(Instruction) Reproduce all of the rows below, switching "GUI agent" to "interface assistant" wherever it occurs and leaving everything else unchanged.

(Data lines)
= = = = =
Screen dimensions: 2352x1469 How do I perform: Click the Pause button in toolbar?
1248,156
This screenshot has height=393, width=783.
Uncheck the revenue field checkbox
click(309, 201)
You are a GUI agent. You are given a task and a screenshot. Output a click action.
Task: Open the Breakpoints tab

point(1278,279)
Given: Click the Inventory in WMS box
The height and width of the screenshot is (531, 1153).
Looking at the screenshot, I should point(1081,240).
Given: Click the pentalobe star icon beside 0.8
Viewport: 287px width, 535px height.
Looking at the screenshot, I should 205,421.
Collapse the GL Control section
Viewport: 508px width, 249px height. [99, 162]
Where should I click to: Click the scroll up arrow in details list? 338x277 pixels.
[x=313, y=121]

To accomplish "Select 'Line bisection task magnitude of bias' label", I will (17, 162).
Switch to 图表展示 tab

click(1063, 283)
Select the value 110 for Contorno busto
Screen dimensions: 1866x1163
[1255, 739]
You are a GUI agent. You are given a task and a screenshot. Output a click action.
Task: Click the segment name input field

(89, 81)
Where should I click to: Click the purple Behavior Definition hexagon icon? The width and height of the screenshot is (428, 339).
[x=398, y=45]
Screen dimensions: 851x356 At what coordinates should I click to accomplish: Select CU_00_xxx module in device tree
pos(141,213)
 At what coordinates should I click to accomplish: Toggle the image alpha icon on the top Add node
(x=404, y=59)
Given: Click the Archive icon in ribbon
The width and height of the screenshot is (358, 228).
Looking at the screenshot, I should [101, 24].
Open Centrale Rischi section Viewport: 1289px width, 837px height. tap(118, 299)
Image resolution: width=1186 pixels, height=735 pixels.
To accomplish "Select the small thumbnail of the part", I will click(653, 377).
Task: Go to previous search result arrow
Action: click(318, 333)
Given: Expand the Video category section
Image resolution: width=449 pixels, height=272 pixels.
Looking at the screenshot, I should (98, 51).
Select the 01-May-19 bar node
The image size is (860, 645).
= = = = =
(Correct result)
Screen dimensions: 2352x1469 How do I perform: Click the Pause button in toolbar?
1248,156
This screenshot has height=393, width=783.
Uncheck the revenue field checkbox
click(309, 201)
You are a interface assistant. You are given a task and a screenshot. Output a click action.
Task: Open the Breakpoints tab

point(1278,279)
Given: Click the Inventory in WMS box
The height and width of the screenshot is (531, 1153).
Looking at the screenshot, I should point(1081,240).
Given: Click the pentalobe star icon beside 0.8
Viewport: 287px width, 535px height.
Looking at the screenshot, I should 205,421.
Collapse the GL Control section
Viewport: 508px width, 249px height. [99, 162]
Where should I click to: Click the scroll up arrow in details list? 338x277 pixels.
[x=313, y=121]

To accomplish "Select 'Line bisection task magnitude of bias' label", I will (17, 162).
Switch to 图表展示 tab

click(1063, 283)
Select the value 110 for Contorno busto
Screen dimensions: 1866x1163
[1255, 739]
You are a interface assistant. You are given a task and a screenshot. Output a click action.
Task: Click the segment name input field

(89, 81)
Where should I click to: Click the purple Behavior Definition hexagon icon? The width and height of the screenshot is (428, 339).
[x=398, y=45]
Screen dimensions: 851x356 At what coordinates should I click to accomplish: Select CU_00_xxx module in device tree
pos(141,213)
 At what coordinates should I click to accomplish: Toggle the image alpha icon on the top Add node
(x=404, y=59)
Given: Click the Archive icon in ribbon
The width and height of the screenshot is (358, 228).
Looking at the screenshot, I should [101, 24].
Open Centrale Rischi section Viewport: 1289px width, 837px height. tap(118, 299)
Image resolution: width=1186 pixels, height=735 pixels.
To accomplish "Select the small thumbnail of the part", I will click(653, 377).
Task: Go to previous search result arrow
Action: click(318, 333)
Given: Expand the Video category section
Image resolution: width=449 pixels, height=272 pixels.
Looking at the screenshot, I should (98, 51).
Select the 01-May-19 bar node
The image size is (860, 645).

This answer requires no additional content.